Monday, December 26, 2016

By Many Names—Boxing Day, St. Stephen’s Day, Wren Day



This year we Yanks get a taste of Boxing Day.  Since Christmas fell on a Sunday this year, today is a legal holiday—just like Boxing Day in Britain and the scattered remnants of her former Empire where December 26 is a treasured tradition and a legal holiday.  It traditionally falls on the day after Christmas, December 26.  We will even share one of the biggest activities of the day—shopping.  For some years the day after Christmas has been the busiest of the year in brick and mortar stores where gift recipients hit the refund and exchange desks and spend the gift cards they got. 
The celebration in the British Isles has its roots with the aristocracy, gentry, and wealthy townsmen and their households.  The master would give presents to his servants and staff, who would also have the day off work.  Sometimes the master’s family would even serve meals to their inferiors!  Needless to say, this custom was very popular among the servants, and sometimes observed resentfully by those unaccustomed to either manual labor or generosity.
It is also a remnant of an ancient tradition that may—or may not—go back to the Roman celebrations of Saturnalia and Sol Invictus, when there was a carnival-like turn around with slaves lording over masters for a day.  The tradition continued into the Middle Ages on into Elizabethan times, where it took on the wild excesses of street revelry.

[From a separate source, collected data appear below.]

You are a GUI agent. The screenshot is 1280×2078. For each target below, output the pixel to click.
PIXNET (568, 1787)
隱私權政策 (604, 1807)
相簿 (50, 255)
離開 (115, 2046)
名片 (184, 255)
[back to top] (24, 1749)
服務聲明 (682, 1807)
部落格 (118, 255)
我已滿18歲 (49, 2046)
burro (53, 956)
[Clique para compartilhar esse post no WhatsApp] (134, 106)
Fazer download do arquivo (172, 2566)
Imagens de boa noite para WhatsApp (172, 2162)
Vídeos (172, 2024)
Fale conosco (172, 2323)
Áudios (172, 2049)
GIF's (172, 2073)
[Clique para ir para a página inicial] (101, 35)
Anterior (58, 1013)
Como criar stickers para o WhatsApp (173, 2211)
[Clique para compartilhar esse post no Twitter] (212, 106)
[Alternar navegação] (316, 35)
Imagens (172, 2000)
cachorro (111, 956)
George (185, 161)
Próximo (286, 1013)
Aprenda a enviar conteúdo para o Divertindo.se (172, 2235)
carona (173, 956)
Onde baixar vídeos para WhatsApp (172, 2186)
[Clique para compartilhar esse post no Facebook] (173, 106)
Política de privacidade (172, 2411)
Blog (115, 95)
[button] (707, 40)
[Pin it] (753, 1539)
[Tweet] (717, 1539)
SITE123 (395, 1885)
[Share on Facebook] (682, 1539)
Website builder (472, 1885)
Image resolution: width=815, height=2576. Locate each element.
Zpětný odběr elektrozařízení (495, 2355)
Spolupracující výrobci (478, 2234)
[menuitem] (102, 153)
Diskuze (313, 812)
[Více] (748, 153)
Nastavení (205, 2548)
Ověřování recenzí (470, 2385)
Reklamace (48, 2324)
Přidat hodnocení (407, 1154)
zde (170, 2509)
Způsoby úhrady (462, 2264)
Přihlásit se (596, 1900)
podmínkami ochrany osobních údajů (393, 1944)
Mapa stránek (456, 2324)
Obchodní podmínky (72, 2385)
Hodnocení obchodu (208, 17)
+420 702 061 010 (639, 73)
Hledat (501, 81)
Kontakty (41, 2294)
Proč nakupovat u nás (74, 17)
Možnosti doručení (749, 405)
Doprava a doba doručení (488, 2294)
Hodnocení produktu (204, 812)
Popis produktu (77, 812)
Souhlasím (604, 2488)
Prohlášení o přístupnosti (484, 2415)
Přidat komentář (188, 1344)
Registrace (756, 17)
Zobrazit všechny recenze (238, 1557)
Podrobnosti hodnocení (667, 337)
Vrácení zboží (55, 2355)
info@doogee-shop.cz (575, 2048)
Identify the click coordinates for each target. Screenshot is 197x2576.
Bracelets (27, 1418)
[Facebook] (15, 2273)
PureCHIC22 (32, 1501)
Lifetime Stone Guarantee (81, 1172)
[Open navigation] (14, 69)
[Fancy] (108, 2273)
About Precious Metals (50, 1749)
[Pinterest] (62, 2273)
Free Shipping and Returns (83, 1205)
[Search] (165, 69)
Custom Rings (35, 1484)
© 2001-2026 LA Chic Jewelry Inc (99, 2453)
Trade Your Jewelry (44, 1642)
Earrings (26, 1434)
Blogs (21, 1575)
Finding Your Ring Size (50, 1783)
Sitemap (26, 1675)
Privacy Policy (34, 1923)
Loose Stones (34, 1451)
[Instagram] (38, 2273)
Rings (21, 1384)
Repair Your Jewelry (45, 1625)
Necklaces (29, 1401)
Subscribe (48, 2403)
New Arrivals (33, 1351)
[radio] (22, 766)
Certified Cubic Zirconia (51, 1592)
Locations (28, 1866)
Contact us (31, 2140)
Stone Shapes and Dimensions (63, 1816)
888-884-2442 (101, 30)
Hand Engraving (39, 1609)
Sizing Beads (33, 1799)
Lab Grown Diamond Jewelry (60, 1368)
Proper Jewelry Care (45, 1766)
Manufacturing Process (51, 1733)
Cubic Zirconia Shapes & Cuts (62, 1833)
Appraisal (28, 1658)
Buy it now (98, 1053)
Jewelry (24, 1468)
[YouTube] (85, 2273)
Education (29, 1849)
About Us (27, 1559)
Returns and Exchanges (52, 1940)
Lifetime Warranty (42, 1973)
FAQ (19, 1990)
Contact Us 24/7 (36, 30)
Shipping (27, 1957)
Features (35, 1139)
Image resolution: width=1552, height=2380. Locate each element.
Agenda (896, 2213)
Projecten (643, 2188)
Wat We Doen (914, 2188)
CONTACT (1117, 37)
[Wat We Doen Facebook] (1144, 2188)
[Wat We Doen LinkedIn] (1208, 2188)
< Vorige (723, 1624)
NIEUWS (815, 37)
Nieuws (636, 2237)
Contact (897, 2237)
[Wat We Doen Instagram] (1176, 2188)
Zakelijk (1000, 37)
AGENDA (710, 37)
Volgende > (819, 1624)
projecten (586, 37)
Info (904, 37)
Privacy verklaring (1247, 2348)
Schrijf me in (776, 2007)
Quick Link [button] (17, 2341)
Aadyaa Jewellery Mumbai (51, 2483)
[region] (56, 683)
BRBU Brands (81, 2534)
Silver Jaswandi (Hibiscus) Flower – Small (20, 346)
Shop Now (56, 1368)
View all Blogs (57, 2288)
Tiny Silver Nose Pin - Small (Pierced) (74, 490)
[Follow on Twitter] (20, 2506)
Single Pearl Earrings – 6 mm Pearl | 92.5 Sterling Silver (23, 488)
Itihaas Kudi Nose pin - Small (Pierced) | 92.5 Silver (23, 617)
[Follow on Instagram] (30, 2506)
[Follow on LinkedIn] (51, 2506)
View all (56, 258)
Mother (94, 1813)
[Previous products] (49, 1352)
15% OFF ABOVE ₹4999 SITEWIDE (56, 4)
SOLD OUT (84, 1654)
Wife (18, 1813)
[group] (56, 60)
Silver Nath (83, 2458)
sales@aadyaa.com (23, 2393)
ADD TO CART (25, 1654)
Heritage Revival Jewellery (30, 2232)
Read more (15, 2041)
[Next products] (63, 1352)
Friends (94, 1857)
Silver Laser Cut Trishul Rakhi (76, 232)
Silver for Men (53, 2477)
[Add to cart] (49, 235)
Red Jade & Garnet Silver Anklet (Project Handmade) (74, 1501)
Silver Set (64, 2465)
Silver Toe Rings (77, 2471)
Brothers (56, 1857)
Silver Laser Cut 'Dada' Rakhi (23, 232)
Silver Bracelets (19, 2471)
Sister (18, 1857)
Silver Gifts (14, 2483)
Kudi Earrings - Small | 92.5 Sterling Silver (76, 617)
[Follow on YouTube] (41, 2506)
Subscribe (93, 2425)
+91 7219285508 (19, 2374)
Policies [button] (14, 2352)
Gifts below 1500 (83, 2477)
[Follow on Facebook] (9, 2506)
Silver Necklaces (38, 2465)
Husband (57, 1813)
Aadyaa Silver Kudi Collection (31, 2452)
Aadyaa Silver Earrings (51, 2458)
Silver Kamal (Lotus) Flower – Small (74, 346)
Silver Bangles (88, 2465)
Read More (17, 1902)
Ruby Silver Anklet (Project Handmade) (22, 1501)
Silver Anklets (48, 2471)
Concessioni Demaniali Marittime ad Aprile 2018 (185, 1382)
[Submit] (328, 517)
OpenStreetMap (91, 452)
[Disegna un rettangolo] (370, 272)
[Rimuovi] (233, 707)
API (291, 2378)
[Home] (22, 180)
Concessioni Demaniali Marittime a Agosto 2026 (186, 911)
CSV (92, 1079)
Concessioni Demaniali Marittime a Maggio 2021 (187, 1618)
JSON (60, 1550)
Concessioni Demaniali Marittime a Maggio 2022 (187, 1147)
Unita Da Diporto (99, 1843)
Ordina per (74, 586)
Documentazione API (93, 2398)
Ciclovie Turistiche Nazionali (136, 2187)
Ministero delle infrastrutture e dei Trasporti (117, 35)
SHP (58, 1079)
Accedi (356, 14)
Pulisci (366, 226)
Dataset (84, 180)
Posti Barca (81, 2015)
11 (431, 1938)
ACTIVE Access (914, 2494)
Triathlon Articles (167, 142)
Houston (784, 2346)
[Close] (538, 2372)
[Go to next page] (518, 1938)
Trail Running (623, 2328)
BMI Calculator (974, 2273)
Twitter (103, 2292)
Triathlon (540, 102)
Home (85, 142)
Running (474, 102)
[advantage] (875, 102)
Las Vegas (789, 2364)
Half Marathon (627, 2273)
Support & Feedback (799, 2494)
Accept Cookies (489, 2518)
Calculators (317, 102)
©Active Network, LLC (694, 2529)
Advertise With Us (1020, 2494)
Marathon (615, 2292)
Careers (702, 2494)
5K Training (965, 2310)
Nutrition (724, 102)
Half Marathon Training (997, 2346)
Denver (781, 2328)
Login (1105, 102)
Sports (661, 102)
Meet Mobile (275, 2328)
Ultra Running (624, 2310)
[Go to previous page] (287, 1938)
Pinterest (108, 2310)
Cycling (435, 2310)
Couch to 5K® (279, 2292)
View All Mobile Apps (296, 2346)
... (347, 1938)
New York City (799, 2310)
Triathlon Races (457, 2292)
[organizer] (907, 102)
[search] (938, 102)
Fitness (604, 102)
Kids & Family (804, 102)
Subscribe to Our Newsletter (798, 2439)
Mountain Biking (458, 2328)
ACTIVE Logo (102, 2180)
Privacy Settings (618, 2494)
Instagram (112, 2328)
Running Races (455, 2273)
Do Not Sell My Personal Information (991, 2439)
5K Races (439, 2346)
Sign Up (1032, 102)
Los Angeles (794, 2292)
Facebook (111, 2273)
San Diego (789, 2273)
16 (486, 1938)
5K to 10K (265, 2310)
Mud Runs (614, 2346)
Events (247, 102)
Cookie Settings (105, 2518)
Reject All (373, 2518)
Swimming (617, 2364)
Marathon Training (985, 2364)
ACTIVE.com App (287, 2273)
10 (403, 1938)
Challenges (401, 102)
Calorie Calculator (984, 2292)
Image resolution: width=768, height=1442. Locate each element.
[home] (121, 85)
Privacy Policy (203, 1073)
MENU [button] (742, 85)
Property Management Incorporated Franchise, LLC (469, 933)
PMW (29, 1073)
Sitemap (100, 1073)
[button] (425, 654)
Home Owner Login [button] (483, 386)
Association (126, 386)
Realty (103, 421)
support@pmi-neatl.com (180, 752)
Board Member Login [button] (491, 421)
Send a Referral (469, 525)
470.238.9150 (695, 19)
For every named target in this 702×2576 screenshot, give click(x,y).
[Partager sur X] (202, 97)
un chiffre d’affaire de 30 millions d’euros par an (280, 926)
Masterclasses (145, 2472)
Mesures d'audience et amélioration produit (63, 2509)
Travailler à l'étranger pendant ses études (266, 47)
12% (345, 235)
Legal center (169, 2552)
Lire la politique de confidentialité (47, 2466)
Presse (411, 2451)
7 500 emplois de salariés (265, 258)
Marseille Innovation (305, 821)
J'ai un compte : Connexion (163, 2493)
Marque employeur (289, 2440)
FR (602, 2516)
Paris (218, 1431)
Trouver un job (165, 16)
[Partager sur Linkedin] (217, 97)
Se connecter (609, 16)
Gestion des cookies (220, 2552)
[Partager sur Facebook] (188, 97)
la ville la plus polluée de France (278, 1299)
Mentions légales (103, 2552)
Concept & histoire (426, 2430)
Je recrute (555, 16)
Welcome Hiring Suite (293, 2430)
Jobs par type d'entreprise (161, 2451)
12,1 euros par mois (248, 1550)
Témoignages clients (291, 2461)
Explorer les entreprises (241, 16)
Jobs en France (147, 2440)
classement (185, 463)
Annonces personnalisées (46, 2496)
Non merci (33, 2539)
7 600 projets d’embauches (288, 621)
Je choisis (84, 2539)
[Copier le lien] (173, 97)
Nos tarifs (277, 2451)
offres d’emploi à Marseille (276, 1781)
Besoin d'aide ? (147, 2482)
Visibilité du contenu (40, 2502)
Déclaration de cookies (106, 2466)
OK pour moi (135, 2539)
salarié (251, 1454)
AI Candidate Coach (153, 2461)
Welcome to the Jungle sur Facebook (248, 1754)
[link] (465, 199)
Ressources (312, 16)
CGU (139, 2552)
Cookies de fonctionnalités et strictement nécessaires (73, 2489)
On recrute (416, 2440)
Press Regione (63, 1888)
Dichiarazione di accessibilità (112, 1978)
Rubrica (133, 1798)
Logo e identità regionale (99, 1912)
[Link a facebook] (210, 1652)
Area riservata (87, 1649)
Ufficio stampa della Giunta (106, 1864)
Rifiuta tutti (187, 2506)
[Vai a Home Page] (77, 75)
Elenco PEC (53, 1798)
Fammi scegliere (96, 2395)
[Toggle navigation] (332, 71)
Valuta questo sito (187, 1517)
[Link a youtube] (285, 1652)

On the Church calendar it is St. Sephen's day, celebrating the Deacon of Jerusalem who was supposedly stoned to death around the year 34 becoming the first Christian martyr.  His hiding place by legend was betrayed by a wren, which is why Irish lads get revenge by stoning poor little birds and parading around with their bodies.

That revelry doomed the whole season when Oliver Cromwell and his Puritans took over.  Eventually, Boxing Day restored a controlled dollop of the old festival.  The Church of England gave a religious cover to the day as St. Stephen’s Day.  Stephen was the Deacon of Jerusalem the earliest days of Christianity known for his charities to the poor.  He was also the first Christian martyr, stoned to death for allegedly preaching the Trinity in the Temple.
The familiar carol Good King Wenceslas is a St. Stephen’s Day song meant for street begging.  In Ireland, the day is still officially called St. Stephen’s Day.
It is also known there as Wren’s Day.  Boys in homemade hats and costumes carry a caged wren—or sometime a dead one pierced by a holly sprig—proclaiming it the king of the birds and begging for treats.  Once a fading country custom, in the cities men now re-enact it—often on a pub crawl.



In the Bank Holidays Act of 1871, Parliament recognized Boxing Day as a Bank Holiday—an officially recognized public holiday.  While time off from work was not originally mandatory, but has become nearly universal.
The holiday spread across the Empire and is still official in Canada, Australia, New Zealand, and other Commonwealth countries.  In South Africa it was re-named The Day of Goodwill in 1994.
Today small gifts are still given trades people and service workers, but in Britain the day has become all about shopping.  It is the biggest shopping day of the year and has been compared to American Black Friday, the day after Thanksgiving.  Stores mark the day with huge sales.

Working class blokes celebrate Boxing day at Rugby and Football matches.  The Country House set and gentry like riding to the hounds but feel persecuted that they are no longer permitted to hunt actual foxes.


It is also a day of sport.  Football—that’s soccer Americansand Rugby leagues hold full schedules of games, teams usually playing their most serious rivals.  There are also prestige horse races and the country gentry mount fox hunts—these days due to a bitterly resented law, sans fox.  The toffs are no longer allowed to chase real fox, but still get to ride to the hounds chasing a scented bait.
So for my friends across the Pond and around the world who celebrate, happy Boxing Day!